Activism is not Terrorism: Philippine Anti-Terrorism Bill Sparks Human Rights Protests

Activism is not Terrorism: Philippine Anti-Terrorism Bill Sparks Human Rights Protests

Manila, Philippines: It’s the season for civil unrest. As millions of people in and outside of the United States stand with the black community and scream for systemic change, the Philippine Senate has just passed a senate bill to repeal the Republic Act No. 9372 commonly known as the Human Security Act of 2007. The amended version, which has been dubbed the Anti-Terrorism Bill, has undergone the standard process and is currently in the hands of President Rodrigo Duterte. After being approved in its third and final reading, all the bill needs now is the president’s signature so that it officially becomes a law.

The implementation of the Anti-Terrorism Bill gives the Philippine National Police, the armed national police authority in the Philippines, the right to punish anyone who speaks up against the government and gives them ultimate power to arrest anyone who is critical of the administration as terrorists even without committing any acts of terrorism.

This law threatens human rights to freedom of speech at a time when the country has just commemorated its Independence Day on June 12 (the day the Philippines gained independence from Spanish colonial rule).

All this occurring against the backdrop of COVID-19; the pandemic that has claimed over a thousand lives in the country and has pushed the economy to spiral downwards, causing job losses and widespread hunger.

Fruit and vegetable sellers take pandemic precautions while on the sidewalk in Muntinlupa City, Philippines. Photo: ILO/Minette Rimando.
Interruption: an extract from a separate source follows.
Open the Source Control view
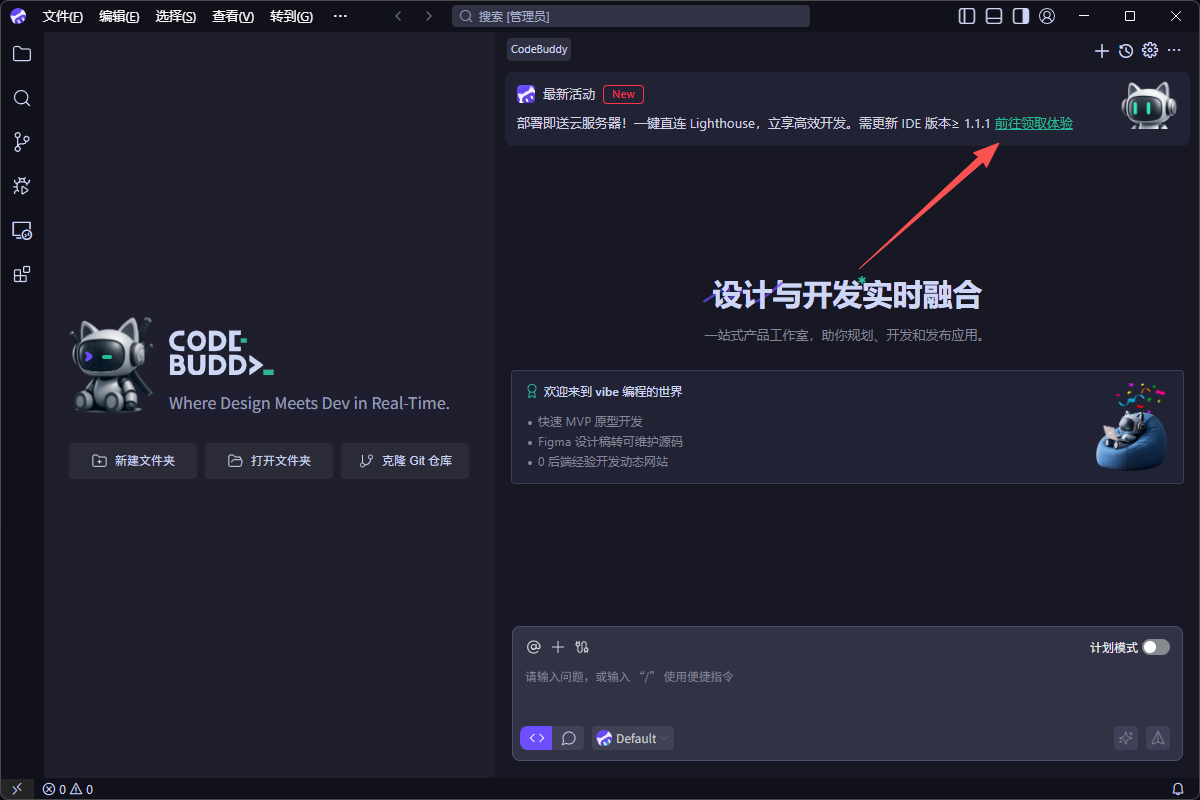The image size is (1200, 800). [x=22, y=142]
While many people are rightfully focussing on day-to-day survival, the implementation of the Anti-Terrorism Bill (not to mention the shutdown of media giant, ABS-CBN) requires serious attention from those who believe in democracy.
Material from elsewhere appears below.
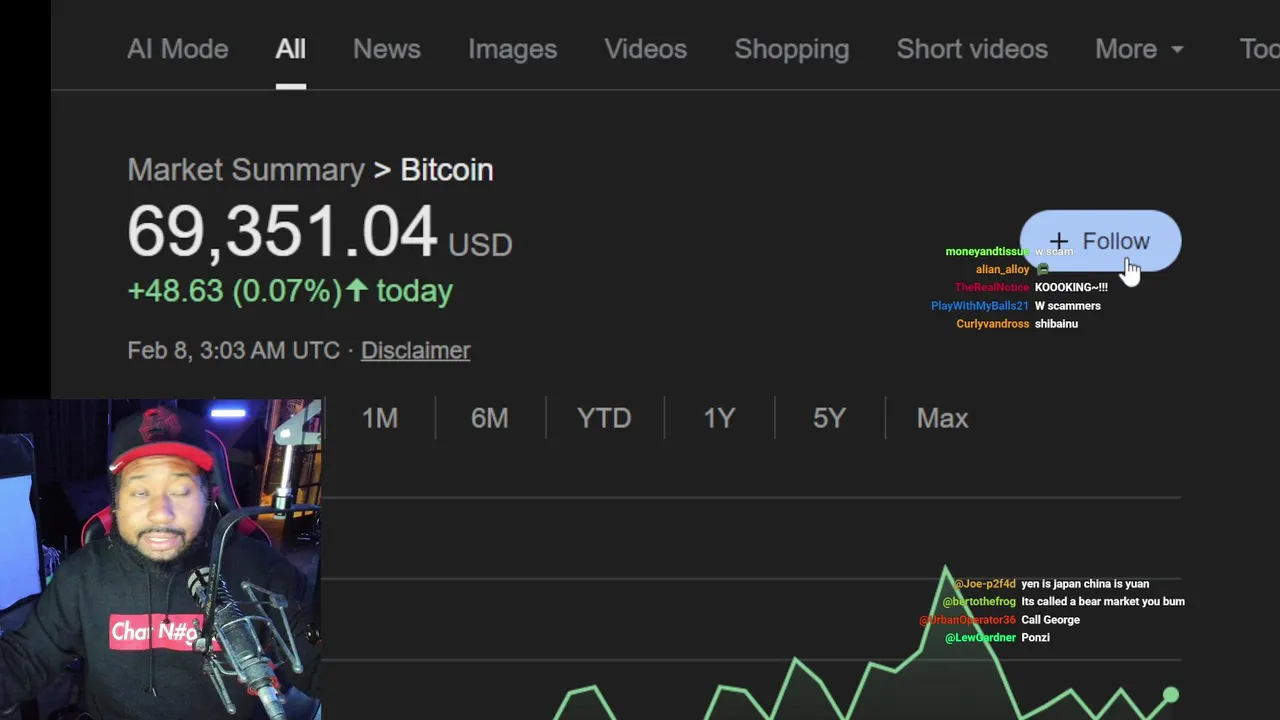Open the Short videos tab

point(971,49)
In a democratic country, why the urgent need to rob its citizens of their rights? Why censor its people? Why criminalize dissent?

“The Anti-Terrorism Act is a human rights disaster in the making,” said Phil Robertson, deputy Asia director at Human Rights Watch. “The law will open the door to arbitrary arrests and long prison sentences for people or representatives of organizations that have displeased the president.”
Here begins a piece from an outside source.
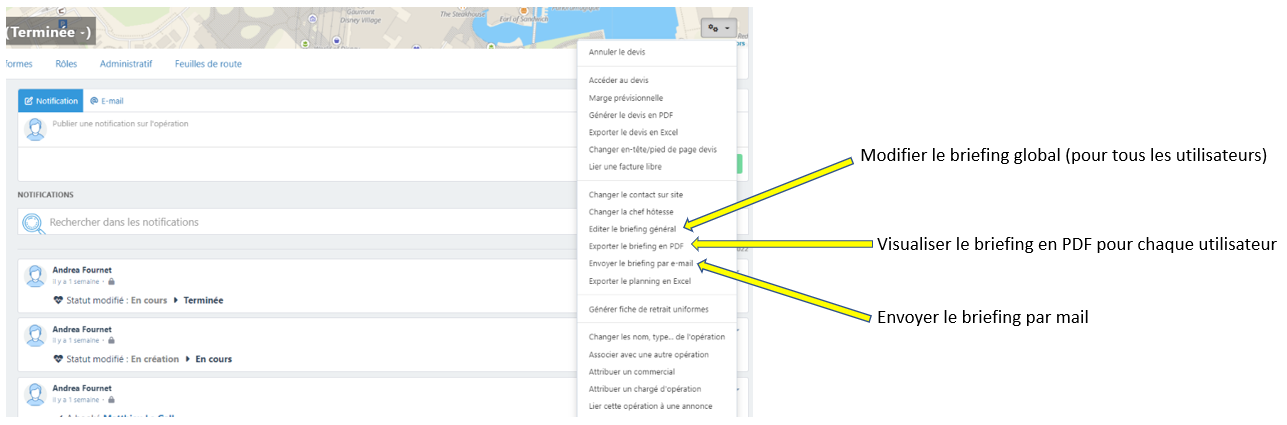Open the gear settings dropdown button
Viewport: 1287px width, 425px height.
click(719, 29)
What is the Anti-Terrorism Bill?

The Senate Bill 1083 defines terrorism as anybody who commits the following to incite panic or provoke the administration by way of:

  • Joining a rally
  • Posting or sharing “terrorist” content online
  • Donating to non-state recognized groups or organizations
  • Conspiring, training, organizing or recruiting for “terrorism”

The proposed law doesn’t define incitement but makes “inciting others” a criminal offence “by means of speeches, proclamations, writings, emblems, banners or other representations tending to the same end.”


Under the draft law, suspected terrorists can be arrested without a warrant, wiretapped for 60 to 90 days, be detained for up to one day, be given a 12-year sentence to life imprisonment without parole and are not eligible for P500,000 reparations in damages per day for wrongful detention.

While this law is meant to protect the country from terrorism, it also threatens the Filipino people with violence and punishment up should they be critical of the government.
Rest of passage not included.